In view of the law of large numbers (which is very intuitive in itself), it is clear that asymmetry ruins any chance of recurrence. Furthermore, adding dimensions provides more possibilities for the random walker to "get lost", as the probability of walking in "the right direction" decreases. This makes it very plausible that, in the symmetric case, for some $D_0\in\Bbb N \cup \{\infty\}$ we have recurrence in all dimensions $1\le D< D_0$ and transience for all $D\ge D_0$.
It just so happens that this is true and that $D_0=3$. But why? Why not lower or greater? What's so special about two- or three-dimensional space? Is there any geometric reason that makes this more graspable?
I'd be very grateful for any helpful answer!

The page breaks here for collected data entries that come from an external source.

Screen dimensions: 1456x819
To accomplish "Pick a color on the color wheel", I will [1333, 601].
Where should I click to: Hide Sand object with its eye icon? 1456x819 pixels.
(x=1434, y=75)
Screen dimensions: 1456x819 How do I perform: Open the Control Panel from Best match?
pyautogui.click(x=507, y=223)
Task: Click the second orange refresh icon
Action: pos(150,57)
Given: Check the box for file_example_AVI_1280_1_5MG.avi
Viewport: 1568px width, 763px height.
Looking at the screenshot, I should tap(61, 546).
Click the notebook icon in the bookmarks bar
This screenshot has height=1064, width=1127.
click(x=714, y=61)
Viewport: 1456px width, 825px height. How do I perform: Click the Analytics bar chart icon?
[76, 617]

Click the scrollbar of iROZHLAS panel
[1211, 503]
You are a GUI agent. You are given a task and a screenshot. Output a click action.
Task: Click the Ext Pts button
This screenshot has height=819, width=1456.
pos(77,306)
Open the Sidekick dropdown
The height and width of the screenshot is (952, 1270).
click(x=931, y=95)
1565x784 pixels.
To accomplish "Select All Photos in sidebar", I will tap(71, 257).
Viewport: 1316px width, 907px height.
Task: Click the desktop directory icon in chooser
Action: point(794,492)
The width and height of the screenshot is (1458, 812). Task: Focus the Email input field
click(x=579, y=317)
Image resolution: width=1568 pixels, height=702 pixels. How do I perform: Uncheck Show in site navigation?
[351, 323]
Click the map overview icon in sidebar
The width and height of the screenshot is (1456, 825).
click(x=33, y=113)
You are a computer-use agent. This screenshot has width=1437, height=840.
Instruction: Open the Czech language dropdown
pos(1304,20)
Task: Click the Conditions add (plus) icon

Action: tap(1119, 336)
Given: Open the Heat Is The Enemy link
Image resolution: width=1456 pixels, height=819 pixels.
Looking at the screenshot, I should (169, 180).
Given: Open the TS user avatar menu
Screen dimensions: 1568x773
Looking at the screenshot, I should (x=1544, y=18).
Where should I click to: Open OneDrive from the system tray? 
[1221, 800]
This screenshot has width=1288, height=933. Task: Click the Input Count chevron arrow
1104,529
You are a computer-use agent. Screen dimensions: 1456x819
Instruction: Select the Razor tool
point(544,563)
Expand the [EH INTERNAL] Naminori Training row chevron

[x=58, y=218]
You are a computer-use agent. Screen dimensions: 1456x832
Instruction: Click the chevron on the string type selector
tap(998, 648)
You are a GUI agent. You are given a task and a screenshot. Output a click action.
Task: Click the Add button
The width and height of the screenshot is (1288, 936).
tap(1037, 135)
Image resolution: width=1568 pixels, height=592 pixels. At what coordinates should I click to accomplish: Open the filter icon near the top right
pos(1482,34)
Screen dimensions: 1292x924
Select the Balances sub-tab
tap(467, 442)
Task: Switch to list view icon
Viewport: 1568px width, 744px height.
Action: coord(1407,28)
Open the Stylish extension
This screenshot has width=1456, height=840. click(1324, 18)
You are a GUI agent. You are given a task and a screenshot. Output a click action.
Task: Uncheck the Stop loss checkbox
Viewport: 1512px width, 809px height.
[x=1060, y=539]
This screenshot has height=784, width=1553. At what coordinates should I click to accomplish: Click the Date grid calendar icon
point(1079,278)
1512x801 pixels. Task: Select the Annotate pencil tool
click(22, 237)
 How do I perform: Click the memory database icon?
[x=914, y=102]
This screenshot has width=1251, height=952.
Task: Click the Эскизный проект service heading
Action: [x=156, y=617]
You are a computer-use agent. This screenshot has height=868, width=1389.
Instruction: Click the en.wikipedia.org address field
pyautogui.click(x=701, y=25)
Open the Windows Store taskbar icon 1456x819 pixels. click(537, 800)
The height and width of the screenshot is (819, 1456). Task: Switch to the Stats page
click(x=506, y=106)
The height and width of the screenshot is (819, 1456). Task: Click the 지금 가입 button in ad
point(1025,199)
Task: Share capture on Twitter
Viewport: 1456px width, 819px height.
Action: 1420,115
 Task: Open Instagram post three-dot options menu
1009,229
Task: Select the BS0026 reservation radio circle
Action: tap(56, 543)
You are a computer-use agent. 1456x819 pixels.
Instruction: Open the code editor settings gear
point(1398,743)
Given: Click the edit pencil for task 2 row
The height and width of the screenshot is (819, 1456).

A heuristic argument: The random walk in any dimension tends to stay in a ball of radius $\sqrt{N}$ for the first $N$ steps. In dimension $d$, there are roughly $c N^{d/2}$ points inside the ball of radius $\sqrt{N}$ (for some constant $c$). So, if $d \leq 2$, then it is likely that the $N$ steps of the walk will cover the whole ball and, if $d > 2$, it is unlikely.
Regarding why the walk stays in a ball of radius $N$: Let the individual steps of the walk be $s_1$, $s_2$, ..., $s_N$, so the final position of the walk is $s_1 + s_2 + \cdots + s_N$. Write $E$ for expected value.
We assume that the individual steps are vectors independently drawn from some distribution with $E(s_j) = \vec{0}$ (there is no drift) and $E(|s_j|)$ a constant. Then $$E\left( (s_1 + s_2 + \cdots + s_N)^2 \right) = \sum_{i,j} E(s_i \cdot s_j) = \sum_i E(|s_i|^2) + \sum_{i \neq j} E(s_i) \cdot E(s_j).$$ The first step is linearity of expectation and the second is the statement that $s_i$ and $s_j$ are independent. But we assumed $E(s_i)=\vec{0}$, and the $s_i$ all have the same distribution, so this is just $N E(|s_1|^2)$.
We have shown that $E\left( (s_1 + s_2 + \cdots + s_N)^2 \right)$ grows like $c_1 N$, so we should expect $\left| s_1 + s_2 + \cdots + s_N \right|$ to grow like $c_2 \sqrt{N}$. Making this argument precise will require filling in the exact kind of random walk involved, but hopefully this makes it clear why we expect $\sqrt{N}$.